The governing power of a New England town is the whole body of voters in town meeting assembled. Speaking generally (for all the States of New England have not yet quite come up to the standard of the most advanced), we may say, that every man, white or black, is a voter, who can read the constitution of his State in the English language understandingly, and who is not an alien, a lunatic, a pauper, or a convict.
The exclusion of paupers is of small consequence, because in most of the towns there are no paupers able to go to the polls, and in many there are no paupers at all. At the time of the first cable celebration, Mr. Cyrus Field, desirous that all the world should rejoice, sent orders to his native village in New England that a banquet should be provided at his expense for the paupers of the whole town. The selectmen sent back word that there were no paupers; and there are none there now. Your mean Yankee is a stickler for justice ; and it would offend his sense of justice, that a man who had contributed nothing to the fund raised by taxation should have a voice in directing its expenditure. He is beginning to think, too, that it is hardly fair to tax a widow or an independent spinster, and refuse her a vote in town meeting. Here and there there is a bold Yankee who goes further than this, and pronounces it unwise to exclude such women as Miss Sedgwick, Mrs. Stowe, Miss Catherine Beecher, and Mrs. Horace Mann, while admitting to the franchise every male citizen who can be trusted alone out of doors, and who can boggle through a paragraph of the Constitution. In some towns, where a few crusty old farmers can always be depended on to defeat a liberal scheme, the votes of the ladies, it is thought, would give a lift to the library and a blow to the grog-shop, and help all the civilizing measures. The necessity of women’s assistance becomes more apparent as the towns advance in wealth and refinement; and the Yankee would long ago have seen this, and sought the aid of the decorative sex, but for a few words in an ancient epistle.
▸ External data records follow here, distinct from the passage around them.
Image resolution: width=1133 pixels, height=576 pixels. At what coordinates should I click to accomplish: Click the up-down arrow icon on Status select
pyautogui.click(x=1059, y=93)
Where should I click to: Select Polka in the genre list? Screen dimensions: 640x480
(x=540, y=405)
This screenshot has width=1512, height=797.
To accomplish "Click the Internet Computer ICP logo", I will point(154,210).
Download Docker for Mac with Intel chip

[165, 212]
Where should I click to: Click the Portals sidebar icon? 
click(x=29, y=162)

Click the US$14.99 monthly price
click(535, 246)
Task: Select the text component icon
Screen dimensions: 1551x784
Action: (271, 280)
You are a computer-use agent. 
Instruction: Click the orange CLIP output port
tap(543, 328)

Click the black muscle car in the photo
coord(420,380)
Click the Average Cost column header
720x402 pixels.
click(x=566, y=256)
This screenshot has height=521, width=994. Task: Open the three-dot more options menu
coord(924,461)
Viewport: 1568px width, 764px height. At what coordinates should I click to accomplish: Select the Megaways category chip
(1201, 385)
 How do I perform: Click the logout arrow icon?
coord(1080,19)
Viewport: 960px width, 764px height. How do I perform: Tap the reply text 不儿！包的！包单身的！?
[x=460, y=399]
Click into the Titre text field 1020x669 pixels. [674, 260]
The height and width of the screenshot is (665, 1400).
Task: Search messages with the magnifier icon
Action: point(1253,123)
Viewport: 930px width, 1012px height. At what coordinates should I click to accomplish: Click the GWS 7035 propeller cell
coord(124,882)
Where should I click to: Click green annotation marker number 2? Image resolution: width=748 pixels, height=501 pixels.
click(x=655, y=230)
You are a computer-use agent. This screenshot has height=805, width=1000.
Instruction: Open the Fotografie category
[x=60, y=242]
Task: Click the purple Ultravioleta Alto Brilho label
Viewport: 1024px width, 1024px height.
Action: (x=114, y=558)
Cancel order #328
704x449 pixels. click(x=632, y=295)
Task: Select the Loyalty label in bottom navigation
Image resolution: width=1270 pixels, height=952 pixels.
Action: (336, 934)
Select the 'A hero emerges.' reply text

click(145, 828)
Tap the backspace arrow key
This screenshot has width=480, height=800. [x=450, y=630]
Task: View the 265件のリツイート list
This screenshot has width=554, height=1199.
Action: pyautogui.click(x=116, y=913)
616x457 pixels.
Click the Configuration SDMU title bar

The exclusion from the polls of men who cannot read works nothing but good.1 It is a measure absolutely necessary in the peculiar circumstances of the United States; and I will venture to predict that every State will in time adopt it, or, like the city of New York, become a prey to the spoiler. This law, however, excludes very few natives of the soil. If, in a New England town, there chances to be a native who cannot read and write, he is regarded as a curiosity, and is pointed out to strangers as one of the objects of interest in the place. There is one such man near Stockbridge, in Massachusetts, who was pointed out to me last summer as the only native of New England in all that region who could neither read nor write. The people appeared to be rather proud of him than otherwise, as though he had given no slight proof of an ingenious mind in having escaped so many boy-traps and man-traps, baited with spelling-books, as they have in New England. The reading law merely keeps away from the polls the grossly ignorant among the foreign population, who, being unable to read, are dependent upon other men’s eyes and minds for their political information, and who can be driven in herds to the polls by the party having the least scruples.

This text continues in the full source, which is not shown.